I don’t think you can get the CPU usage unless you have the Resource Governor enabled. If you do, look at sys.dm_os_performance_counters:

    case CPUUsageBase
        when 0 then 0
        else convert(float, CPUUsage) / convert(float, CPUUsageBase)
    end as 'cpu_usage'
(select cntr_value as [CPUUsage]
from sys.dm_os_performance_counters
where counter_name like 'CPU usage%'
and object_name like '%Workload Group Stats%'
and cntr_type = 537003264) Usage
cross join
(select cntr_value as [CPUUsageBase]
 from sys.dm_os_performance_counters
 where counter_name like 'CPU usage %'
 and object_name like '%Workload Group Stats%'
 and cntr_type = 1073939712) UsageBase

DMV’s provide both cpu and memory usage information. These queries require the VIEW_SERVER_STATE permission to run.

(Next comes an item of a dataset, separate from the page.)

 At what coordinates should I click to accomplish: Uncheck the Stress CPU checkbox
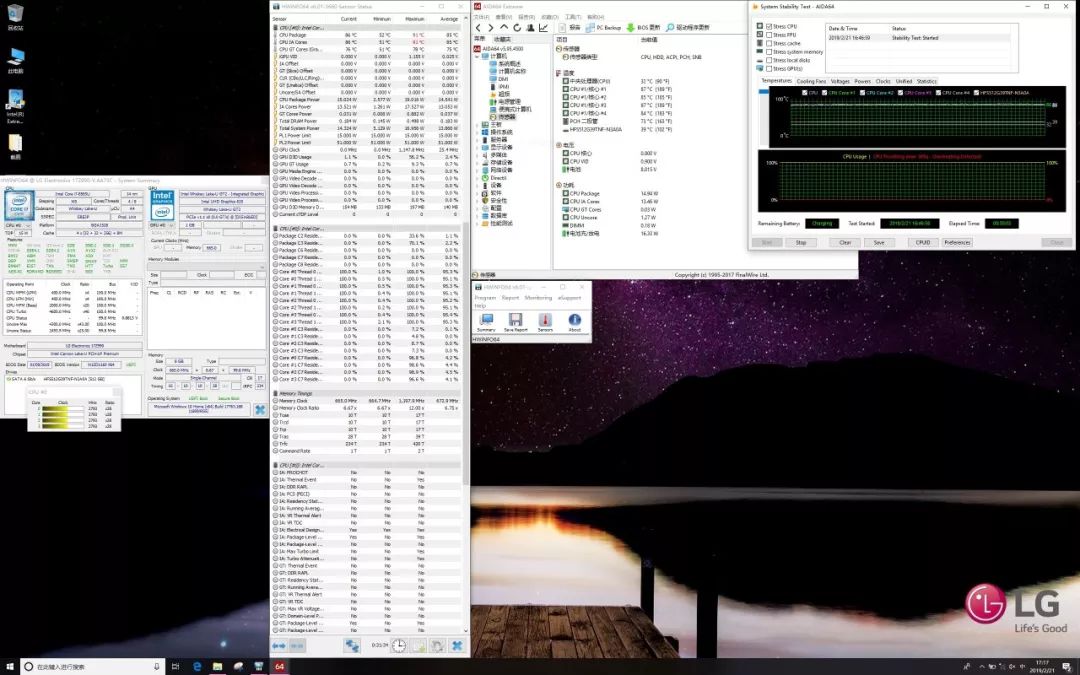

DECLARE @memory_usage FLOAT
    , @cpu_usage FLOAT

SET @memory_usage = ( SELECT    1.0 - ( available_physical_memory_kb / ( total_physical_memory_kb * 1.0 ) ) memory_usage
                        FROM      sys.dm_os_sys_memory

SET @cpu_usage = ( SELECT TOP ( 1 )
                            [CPU] / 100.0 AS [CPU_usage]
                    FROM     ( SELECT    record.value('(./Record/@id)[1]', 'int') AS record_id
                                        , record.value('(./Record/SchedulerMonitorEvent/SystemHealth/ProcessUtilization)[1]', 'int') AS [CPU]
                                FROM      ( SELECT    [timestamp]
                                                    , CONVERT(XML, record) AS [record]
                                            FROM      sys.dm_os_ring_buffers WITH ( NOLOCK )
                                            WHERE     ring_buffer_type = N'RING_BUFFER_SCHEDULER_MONITOR'
                                                    AND record LIKE N'%<SystemHealth>%'
                                        ) AS x
                            ) AS y
                    ORDER BY record_id DESC

SELECT  @memory_usage [memory_usage]
        , @cpu_usage [cpu_usage]

Within a stored procedure? You won’t be able to as once the query which was causing the CPU to go to 100% is finished you can’t monitor for that metric anymore which would be done by the next query within the stored procedure.

If you are using SQL Server 2008 or higher (and Enterprise Edition) you can use the resource governor to ensure that other processes have CPU power and memory available to them.